Fr Peter’s Christmas Homily
Christmas Day (Is 52:7-10; Heb 1:1-6; Jn 1:1-18/1:1-5,9-14)
Introduction: While Matthew’s genealogy of Jesus goes back to Abraham, and Luke’s genealogy to Adam, John’s genealogy goes back to God Himself. John travels to eternity to reveal to us the theology of Christmas. While the Gospel selections for the Vigil, Midnight and Dawn Masses describe the history of Christmas, the selection from John’s Gospel for this Daytime Mass lifts us out of history into the realm of mystery—His wonderful Name is the Word. The reading tells us that the Baby in the manger is the Word of God, the very Self-expression of God.
Scripture lessons summarized: The first reading gives us the assurance that, just as Yahweh restored His chosen people to their homeland after the Babylonian exile, Jesus, the Savior, will restore mankind to the Kingdom of God. In the second reading, St. Paul tells us how God Who had conveyed His words to us in the past through His prophets sent His own Son, so that He might demonstrate to us humans, by His life, death and Resurrection, the real nature of our God. John’s Gospel gives us a profoundly theological vision of Christ, the result of John’s years of preaching and of meditating on this wondrous mystery of God’s love. While stressing the Divinity of Christ, he leaves no doubt as to the reality of Jesus’ human nature. In the Prologue of his Gospel, John introduces the birth of Jesus as the dawning of the Light Who will remove the darkness of evil from the world. He explains later in his Gospel why light is the perfect symbol of Christmas: Jesus said, “I am the Light of the world,” (Jn. 8:12) and “You are the light of the world” (Mt 5:14-16).

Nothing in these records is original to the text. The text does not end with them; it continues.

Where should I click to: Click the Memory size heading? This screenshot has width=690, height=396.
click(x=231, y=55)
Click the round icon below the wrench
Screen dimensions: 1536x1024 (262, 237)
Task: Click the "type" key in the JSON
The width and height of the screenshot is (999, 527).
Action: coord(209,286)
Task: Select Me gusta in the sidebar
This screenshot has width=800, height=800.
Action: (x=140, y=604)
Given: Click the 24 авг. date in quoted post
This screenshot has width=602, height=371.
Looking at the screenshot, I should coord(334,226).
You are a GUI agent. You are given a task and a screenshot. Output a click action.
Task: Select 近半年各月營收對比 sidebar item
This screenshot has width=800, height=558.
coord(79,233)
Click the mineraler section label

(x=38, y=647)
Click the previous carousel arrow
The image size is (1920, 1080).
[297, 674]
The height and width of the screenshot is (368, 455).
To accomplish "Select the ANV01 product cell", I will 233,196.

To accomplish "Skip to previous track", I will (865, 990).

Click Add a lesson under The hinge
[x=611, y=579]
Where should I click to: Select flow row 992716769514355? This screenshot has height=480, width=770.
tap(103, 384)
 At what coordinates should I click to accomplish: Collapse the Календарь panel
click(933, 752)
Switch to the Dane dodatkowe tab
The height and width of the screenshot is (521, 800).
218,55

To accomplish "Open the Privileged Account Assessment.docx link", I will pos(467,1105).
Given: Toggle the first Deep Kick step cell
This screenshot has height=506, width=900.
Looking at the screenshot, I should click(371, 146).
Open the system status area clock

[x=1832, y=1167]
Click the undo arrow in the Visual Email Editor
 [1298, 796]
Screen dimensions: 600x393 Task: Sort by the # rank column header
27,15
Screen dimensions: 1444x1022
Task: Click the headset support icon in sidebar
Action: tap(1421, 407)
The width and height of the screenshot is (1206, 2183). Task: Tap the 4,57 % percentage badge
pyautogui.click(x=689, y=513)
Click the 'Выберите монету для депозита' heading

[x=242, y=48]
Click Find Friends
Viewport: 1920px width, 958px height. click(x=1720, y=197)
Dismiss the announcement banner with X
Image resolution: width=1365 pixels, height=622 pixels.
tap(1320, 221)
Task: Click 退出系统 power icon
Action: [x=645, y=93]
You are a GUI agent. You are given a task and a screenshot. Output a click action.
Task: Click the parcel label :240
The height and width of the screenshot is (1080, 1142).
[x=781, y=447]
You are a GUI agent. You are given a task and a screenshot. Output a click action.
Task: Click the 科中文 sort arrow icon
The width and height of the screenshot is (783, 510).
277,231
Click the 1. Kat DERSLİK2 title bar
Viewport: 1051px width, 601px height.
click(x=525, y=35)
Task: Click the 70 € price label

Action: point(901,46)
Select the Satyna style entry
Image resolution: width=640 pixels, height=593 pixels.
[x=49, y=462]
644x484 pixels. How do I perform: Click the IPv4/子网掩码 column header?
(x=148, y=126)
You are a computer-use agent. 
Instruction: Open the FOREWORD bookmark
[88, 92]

A vision test: Once there was a Rabbi who asked his disciples the following question: “How do you know when the darkness has been overcome, when the dawn has arrived?” One of the disciples answered, “When you can look into the distance and tell the difference between a cow and a deer, then you know dawn has arrived.” “Close,” the Rabbi responded, “but not quite.” Another disciple ventured a response, “When you can look into the distance and distinguish a peach blossom from an apple blossom, then you know that the darkness has been overcome.” “Not bad,” the Rabbi said, “not bad! But the correct answer is slightly different. When you can look on the face of any man or any woman and know immediately that this is God’s child and your brother or sister, then you know that the darkness has been overcome, that the Daystar has appeared.” This Christmas morning when we celebrate the victory of Light over darkness, the Gospel of John introduces Jesus as the true Light Who came from Heaven into our world of darkness to give us clear vision.
Life Messages: 1) A day to remember and a day to wait for: Today, while we remember and celebrate God’s first coming into our world in human form, we also look forward, because the liturgy we celebrate reminds us that the Lord is going to return in his Second Coming. The liturgy calls on us to prepare His way, to be ready to be judged by Him. In addition to these two “comings,” the Church teaches us that Christ comes to us every day through the Holy Eucharist, the Holy Bible and the worshipping community. We are asked to inaugurate Christ’s Kingdom in our lives by allowing Him to be born in us, by recognizing Him in others and by courageously going forth to build His Kingdom of love, justice, peace and holiness in our world.
2) We need to remember that there is no room in the manger except for Jesus and us: There isn’t room in the manger for all the baggage we carry around with us. There’s no room for our pious pride and self-righteousness. There’s no room for our human power and prestige. There’s no room for the baggage of past failure and unforgiven sin. There’s no room for our prejudice, bigotry and jingoistic national pride. There’s no room for bitterness and greed. There is no room in the manger for anything other than the absolute reality of who and what we really are: very human, very real, very fragile, very vulnerable human beings who desperately need the gift of love and grace which God so lavishly gives us through the Sacraments, through the Holy Bible and during our prayers.